— Activity —
Output the listing exactly, without its pictures.
▽
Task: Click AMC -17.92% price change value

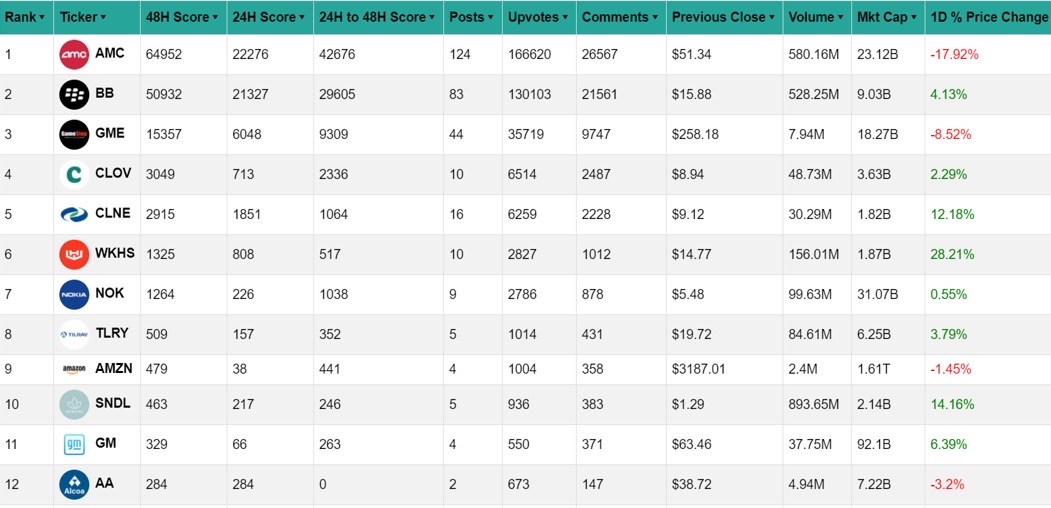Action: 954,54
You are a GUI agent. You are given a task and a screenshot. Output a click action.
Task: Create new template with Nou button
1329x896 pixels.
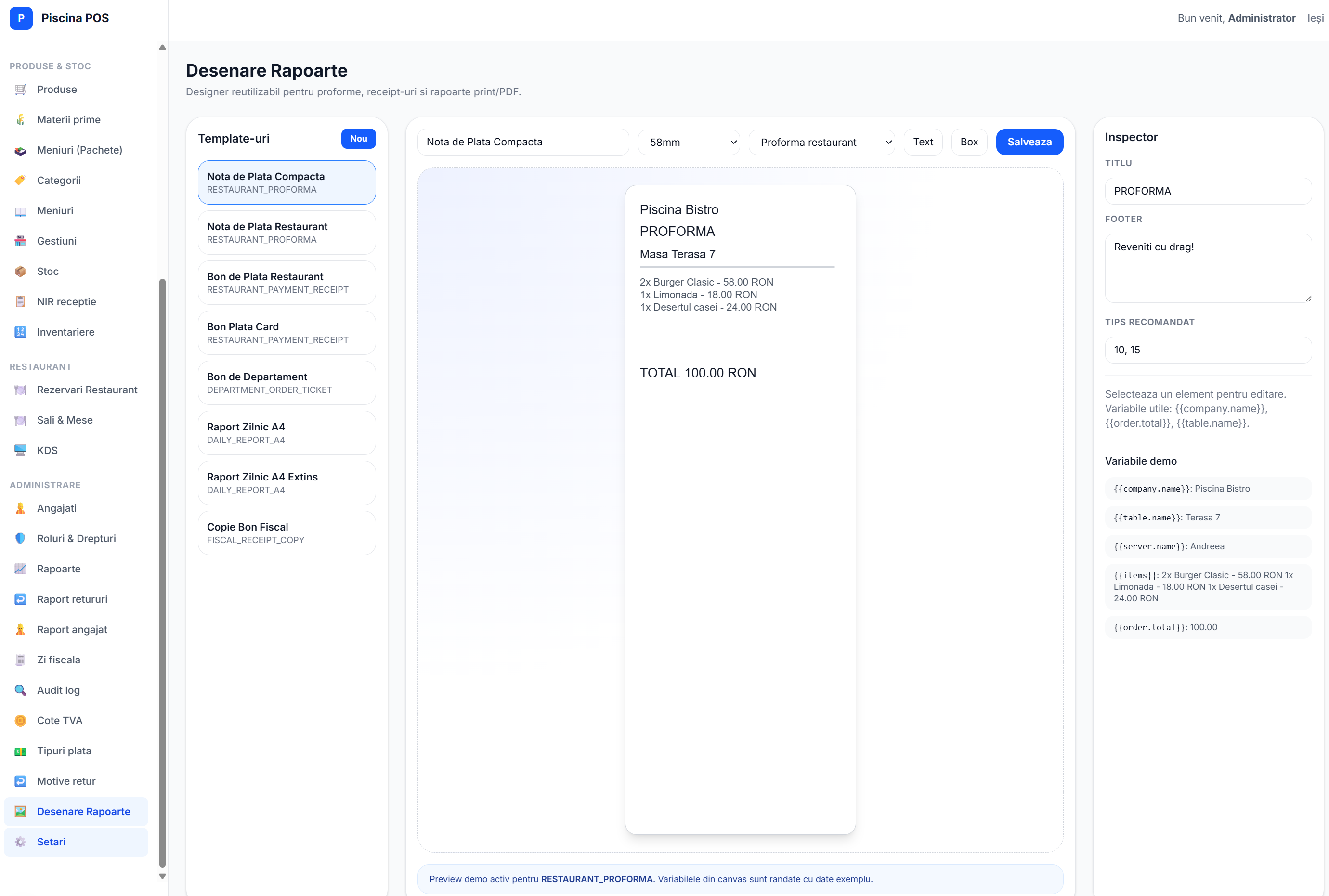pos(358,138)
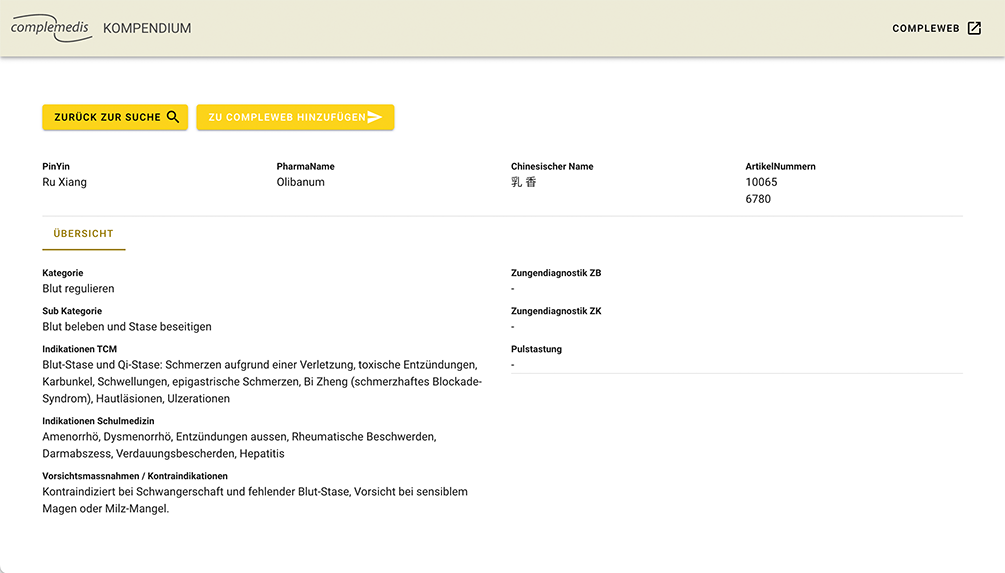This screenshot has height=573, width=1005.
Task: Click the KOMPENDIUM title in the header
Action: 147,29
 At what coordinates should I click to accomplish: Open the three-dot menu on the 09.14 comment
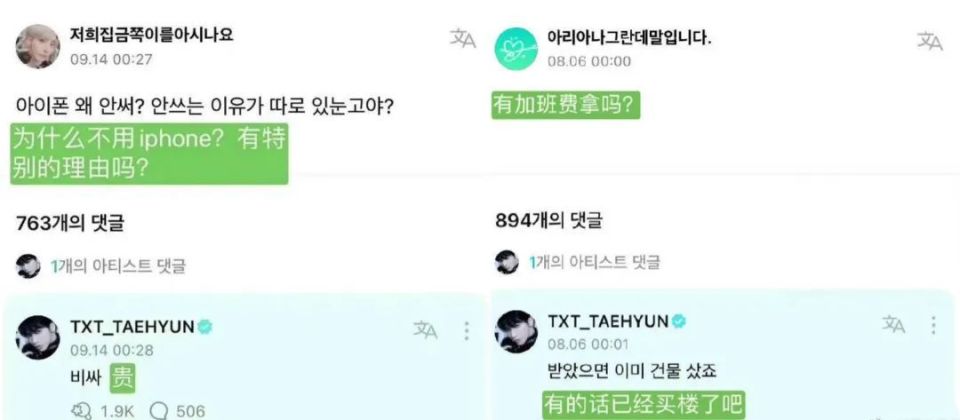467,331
△
— Exercise response —
Task: Click AMC -17.92% price change value

Action: 954,54
You are a GUI agent. You are given a task and a screenshot. Output a click action.
Task: Create new template with Nou button
1329x896 pixels.
pos(358,138)
This screenshot has height=573, width=1005.
Task: Click the KOMPENDIUM title in the header
Action: 147,29
 At what coordinates should I click to accomplish: Open the three-dot menu on the 09.14 comment
467,331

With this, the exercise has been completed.